Sets the default S/MIME config for the specified send-as alias
AI agents use set_default_smime_info to create or update resources in Gmail MCP Server — usually the action step of a workflow, after the agent has gathered context. Every call changes real data in your Gmail MCP Server environment.
This tool creates or modifies S/MIME configuration for email sending aliases. While it affects security-sensitive email settings, it does not delete data (not Destructive), execute arbitrary code (not Execute), or move money (not Financial). It is a Write operation because configuration changes are reversible.
From the tool's definition 'Sets the default S/MIME config' — modifies configuration settings for a send-as alias, which is reversible (can be updated or reconfigured later).
Attacks that exploit this kind of access
Sets the default S/MIME config for the specified send-as alias. It is categorised as a Write tool in the Gmail MCP Server MCP Server, which means it can create or modify data. Consider rate limits to prevent runaway writes.
Register the Gmail MCP Server MCP server in PolicyLayer and add a rule for set_default_smime_info: allow, deny, rate-limit, or require approval. Point your MCP client at the PolicyLayer proxy URL and the rule is enforced on every call, before it reaches Gmail MCP Server. Nothing to install.

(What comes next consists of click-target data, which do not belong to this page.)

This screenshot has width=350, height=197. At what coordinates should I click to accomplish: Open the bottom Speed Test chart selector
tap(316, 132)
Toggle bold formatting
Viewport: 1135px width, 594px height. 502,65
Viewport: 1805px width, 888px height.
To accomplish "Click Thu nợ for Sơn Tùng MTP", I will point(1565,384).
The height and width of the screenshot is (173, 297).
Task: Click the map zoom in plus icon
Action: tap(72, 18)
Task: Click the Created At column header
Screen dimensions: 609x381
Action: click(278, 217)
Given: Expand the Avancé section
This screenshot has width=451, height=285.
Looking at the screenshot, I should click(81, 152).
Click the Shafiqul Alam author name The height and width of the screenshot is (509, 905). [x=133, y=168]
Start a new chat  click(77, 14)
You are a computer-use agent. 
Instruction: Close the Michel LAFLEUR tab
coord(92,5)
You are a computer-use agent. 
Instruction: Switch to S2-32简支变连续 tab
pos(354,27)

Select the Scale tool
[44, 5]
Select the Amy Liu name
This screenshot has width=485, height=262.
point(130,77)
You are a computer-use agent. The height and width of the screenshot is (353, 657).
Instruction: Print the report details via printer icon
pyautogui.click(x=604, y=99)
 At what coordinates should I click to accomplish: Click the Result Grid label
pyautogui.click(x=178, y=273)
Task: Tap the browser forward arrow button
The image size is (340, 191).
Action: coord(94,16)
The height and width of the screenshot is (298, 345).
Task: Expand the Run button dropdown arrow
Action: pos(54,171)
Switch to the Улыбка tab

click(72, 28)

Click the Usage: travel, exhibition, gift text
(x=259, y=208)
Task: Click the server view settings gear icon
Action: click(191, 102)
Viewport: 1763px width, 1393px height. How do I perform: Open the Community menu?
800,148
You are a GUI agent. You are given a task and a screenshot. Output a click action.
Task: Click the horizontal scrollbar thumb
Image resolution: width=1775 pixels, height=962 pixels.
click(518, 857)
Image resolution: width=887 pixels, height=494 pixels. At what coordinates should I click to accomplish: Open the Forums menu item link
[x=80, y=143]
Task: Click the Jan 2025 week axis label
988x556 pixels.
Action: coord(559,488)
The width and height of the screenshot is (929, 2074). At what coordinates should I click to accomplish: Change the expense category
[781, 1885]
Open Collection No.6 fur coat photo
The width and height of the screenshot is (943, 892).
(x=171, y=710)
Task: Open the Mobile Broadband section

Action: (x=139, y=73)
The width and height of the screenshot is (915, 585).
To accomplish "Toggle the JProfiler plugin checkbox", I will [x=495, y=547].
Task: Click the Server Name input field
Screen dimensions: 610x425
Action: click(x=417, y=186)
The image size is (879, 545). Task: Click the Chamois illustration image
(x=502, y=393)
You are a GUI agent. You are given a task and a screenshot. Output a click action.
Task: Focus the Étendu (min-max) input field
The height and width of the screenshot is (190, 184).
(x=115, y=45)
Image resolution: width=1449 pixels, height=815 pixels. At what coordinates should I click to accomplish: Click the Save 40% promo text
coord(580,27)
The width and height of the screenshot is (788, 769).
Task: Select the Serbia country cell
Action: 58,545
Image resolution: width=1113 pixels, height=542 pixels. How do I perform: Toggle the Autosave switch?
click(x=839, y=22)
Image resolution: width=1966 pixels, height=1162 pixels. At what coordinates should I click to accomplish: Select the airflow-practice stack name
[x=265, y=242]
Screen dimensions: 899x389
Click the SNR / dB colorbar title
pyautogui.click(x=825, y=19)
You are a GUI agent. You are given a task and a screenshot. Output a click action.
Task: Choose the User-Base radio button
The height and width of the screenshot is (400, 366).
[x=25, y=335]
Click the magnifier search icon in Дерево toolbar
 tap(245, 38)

set_default_smime_info is a Write tool with medium risk. Write tools should be rate-limited to prevent accidental bulk modifications.
Yes. Add a rate_limit block to the set_default_smime_info rule in your PolicyLayer policy. For example, setting max: 10 and window: 60 limits the tool to 10 calls per minute. Rate limits are tracked per agent session and reset automatically.
Set action: deny in the PolicyLayer policy for set_default_smime_info. The AI agent will receive a policy violation error and cannot call the tool. You can also include a reason field to explain why the tool is blocked.
set_default_smime_info is provided by the Gmail MCP Server MCP server (nk900600/gmail-mcp). PolicyLayer sits as a proxy in front of this server to enforce policies before tool calls reach the server.